— Exercise aim —
Swap every "click action" in the entries below for "tap action" and reproduce them with nothing else changed.

(Records)
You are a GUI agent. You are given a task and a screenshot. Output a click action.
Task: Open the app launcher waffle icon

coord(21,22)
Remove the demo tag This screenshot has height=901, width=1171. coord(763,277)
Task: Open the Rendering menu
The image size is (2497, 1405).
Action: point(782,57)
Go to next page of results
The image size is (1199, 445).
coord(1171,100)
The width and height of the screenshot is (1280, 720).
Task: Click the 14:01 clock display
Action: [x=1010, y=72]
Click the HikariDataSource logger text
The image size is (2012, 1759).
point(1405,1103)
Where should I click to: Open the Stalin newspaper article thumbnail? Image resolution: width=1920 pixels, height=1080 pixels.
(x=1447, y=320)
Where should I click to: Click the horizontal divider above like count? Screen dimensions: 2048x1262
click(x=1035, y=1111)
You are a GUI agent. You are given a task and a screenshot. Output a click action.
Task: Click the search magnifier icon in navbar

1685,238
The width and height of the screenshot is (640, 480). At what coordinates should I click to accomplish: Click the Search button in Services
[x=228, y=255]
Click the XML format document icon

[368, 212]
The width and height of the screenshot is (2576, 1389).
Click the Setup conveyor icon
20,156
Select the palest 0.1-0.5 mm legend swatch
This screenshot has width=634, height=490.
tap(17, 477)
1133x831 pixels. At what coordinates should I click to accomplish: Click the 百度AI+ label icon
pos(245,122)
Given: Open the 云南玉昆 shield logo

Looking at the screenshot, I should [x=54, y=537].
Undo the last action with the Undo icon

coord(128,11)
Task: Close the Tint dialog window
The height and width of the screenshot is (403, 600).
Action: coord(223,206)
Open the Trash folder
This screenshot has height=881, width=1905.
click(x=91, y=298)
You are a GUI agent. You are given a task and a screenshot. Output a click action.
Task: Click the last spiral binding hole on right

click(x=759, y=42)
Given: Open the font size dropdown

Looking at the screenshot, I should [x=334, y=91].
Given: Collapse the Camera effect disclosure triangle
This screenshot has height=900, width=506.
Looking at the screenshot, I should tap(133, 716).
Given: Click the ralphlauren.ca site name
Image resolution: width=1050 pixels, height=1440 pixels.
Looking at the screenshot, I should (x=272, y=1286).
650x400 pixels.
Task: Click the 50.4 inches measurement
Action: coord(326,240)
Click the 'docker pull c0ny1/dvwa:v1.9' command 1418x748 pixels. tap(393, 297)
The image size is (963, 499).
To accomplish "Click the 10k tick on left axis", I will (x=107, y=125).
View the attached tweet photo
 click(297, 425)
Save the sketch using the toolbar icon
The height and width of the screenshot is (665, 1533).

— The reply —
You are a GUI agent. You are given a task and a screenshot. Output a tap action.
Task: Open the app launcher waffle icon

coord(21,22)
Remove the demo tag This screenshot has height=901, width=1171. coord(763,277)
Task: Open the Rendering menu
The image size is (2497, 1405).
Action: point(782,57)
Go to next page of results
The image size is (1199, 445).
coord(1171,100)
The width and height of the screenshot is (1280, 720).
Task: Click the 14:01 clock display
Action: [x=1010, y=72]
Click the HikariDataSource logger text
The image size is (2012, 1759).
point(1405,1103)
Where should I click to: Open the Stalin newspaper article thumbnail? Image resolution: width=1920 pixels, height=1080 pixels.
(x=1447, y=320)
Where should I click to: Click the horizontal divider above like count? Screen dimensions: 2048x1262
click(x=1035, y=1111)
You are a GUI agent. You are given a task and a screenshot. Output a tap action.
Task: Click the search magnifier icon in navbar

1685,238
The width and height of the screenshot is (640, 480). At what coordinates should I click to accomplish: Click the Search button in Services
[x=228, y=255]
Click the XML format document icon

[368, 212]
The width and height of the screenshot is (2576, 1389).
Click the Setup conveyor icon
20,156
Select the palest 0.1-0.5 mm legend swatch
This screenshot has width=634, height=490.
tap(17, 477)
1133x831 pixels. At what coordinates should I click to accomplish: Click the 百度AI+ label icon
pos(245,122)
Given: Open the 云南玉昆 shield logo

Looking at the screenshot, I should [x=54, y=537].
Undo the last action with the Undo icon

coord(128,11)
Task: Close the Tint dialog window
The height and width of the screenshot is (403, 600).
Action: coord(223,206)
Open the Trash folder
This screenshot has height=881, width=1905.
click(x=91, y=298)
You are a GUI agent. You are given a task and a screenshot. Output a tap action.
Task: Click the last spiral binding hole on right

click(x=759, y=42)
Given: Open the font size dropdown

Looking at the screenshot, I should [x=334, y=91].
Given: Collapse the Camera effect disclosure triangle
This screenshot has height=900, width=506.
Looking at the screenshot, I should tap(133, 716).
Given: Click the ralphlauren.ca site name
Image resolution: width=1050 pixels, height=1440 pixels.
Looking at the screenshot, I should (x=272, y=1286).
650x400 pixels.
Task: Click the 50.4 inches measurement
Action: coord(326,240)
Click the 'docker pull c0ny1/dvwa:v1.9' command 1418x748 pixels. tap(393, 297)
The image size is (963, 499).
To accomplish "Click the 10k tick on left axis", I will (x=107, y=125).
View the attached tweet photo
 click(297, 425)
Save the sketch using the toolbar icon
The height and width of the screenshot is (665, 1533).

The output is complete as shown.